>> Begin
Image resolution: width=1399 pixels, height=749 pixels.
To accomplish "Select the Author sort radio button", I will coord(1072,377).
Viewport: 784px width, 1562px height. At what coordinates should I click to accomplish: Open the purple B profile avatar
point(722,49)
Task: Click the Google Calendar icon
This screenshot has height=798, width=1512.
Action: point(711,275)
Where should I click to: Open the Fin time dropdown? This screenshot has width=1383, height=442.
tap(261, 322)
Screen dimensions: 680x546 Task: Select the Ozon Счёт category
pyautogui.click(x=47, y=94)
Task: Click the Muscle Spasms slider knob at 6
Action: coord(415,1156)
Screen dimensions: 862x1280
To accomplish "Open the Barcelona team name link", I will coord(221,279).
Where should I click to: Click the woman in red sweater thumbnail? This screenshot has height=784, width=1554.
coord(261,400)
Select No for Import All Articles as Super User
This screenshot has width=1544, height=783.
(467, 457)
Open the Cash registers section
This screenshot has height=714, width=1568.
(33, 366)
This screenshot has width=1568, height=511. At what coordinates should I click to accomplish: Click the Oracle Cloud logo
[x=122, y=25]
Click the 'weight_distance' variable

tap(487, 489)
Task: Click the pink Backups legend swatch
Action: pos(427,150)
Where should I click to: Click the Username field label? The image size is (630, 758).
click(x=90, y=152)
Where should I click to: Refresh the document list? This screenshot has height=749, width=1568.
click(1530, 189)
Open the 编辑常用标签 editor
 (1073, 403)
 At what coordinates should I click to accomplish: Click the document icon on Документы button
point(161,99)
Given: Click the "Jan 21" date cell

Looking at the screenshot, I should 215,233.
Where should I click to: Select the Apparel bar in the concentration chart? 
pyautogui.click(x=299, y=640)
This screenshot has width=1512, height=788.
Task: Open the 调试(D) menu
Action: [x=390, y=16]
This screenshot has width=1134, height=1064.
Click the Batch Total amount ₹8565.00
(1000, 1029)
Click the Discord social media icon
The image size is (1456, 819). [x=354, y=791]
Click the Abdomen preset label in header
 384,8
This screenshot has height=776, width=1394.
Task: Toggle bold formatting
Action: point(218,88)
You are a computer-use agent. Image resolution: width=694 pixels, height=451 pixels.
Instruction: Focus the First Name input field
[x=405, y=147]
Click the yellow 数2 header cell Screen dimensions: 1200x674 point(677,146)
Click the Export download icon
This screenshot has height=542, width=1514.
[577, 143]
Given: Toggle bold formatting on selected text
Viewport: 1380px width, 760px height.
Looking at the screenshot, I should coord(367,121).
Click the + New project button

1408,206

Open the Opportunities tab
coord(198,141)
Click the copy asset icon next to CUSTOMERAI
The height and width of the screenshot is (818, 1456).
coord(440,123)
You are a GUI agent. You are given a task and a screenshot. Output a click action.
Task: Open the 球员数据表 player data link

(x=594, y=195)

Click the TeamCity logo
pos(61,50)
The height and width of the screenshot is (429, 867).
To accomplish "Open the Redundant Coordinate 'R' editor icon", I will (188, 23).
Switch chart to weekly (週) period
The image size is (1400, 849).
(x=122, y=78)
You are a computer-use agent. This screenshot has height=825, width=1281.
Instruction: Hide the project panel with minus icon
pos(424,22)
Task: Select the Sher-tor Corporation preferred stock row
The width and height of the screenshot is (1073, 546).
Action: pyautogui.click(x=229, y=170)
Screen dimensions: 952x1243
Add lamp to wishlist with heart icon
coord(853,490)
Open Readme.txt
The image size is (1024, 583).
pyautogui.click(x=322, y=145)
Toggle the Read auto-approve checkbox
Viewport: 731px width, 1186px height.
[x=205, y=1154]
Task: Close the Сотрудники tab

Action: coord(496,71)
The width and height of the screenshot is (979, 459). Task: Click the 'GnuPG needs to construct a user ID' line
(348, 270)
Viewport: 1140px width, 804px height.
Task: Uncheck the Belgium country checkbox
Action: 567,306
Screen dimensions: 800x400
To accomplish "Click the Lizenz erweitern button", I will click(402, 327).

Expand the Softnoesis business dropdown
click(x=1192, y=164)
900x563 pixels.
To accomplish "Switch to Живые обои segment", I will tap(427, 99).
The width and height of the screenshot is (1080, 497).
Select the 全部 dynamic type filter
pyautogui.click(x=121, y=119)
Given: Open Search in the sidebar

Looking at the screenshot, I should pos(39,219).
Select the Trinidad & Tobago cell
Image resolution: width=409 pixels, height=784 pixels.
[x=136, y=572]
>> End
◆ Required work: Could you copy everything in the records above from the line containing "The width and height of the screenshot is (1080, 497)." down to the line containing "pyautogui.click(x=121, y=119)", renaming "filter" to "tab" and leaving everything else unchanged?

◆ Problem solution:
The width and height of the screenshot is (1080, 497).
Select the 全部 dynamic type tab
pyautogui.click(x=121, y=119)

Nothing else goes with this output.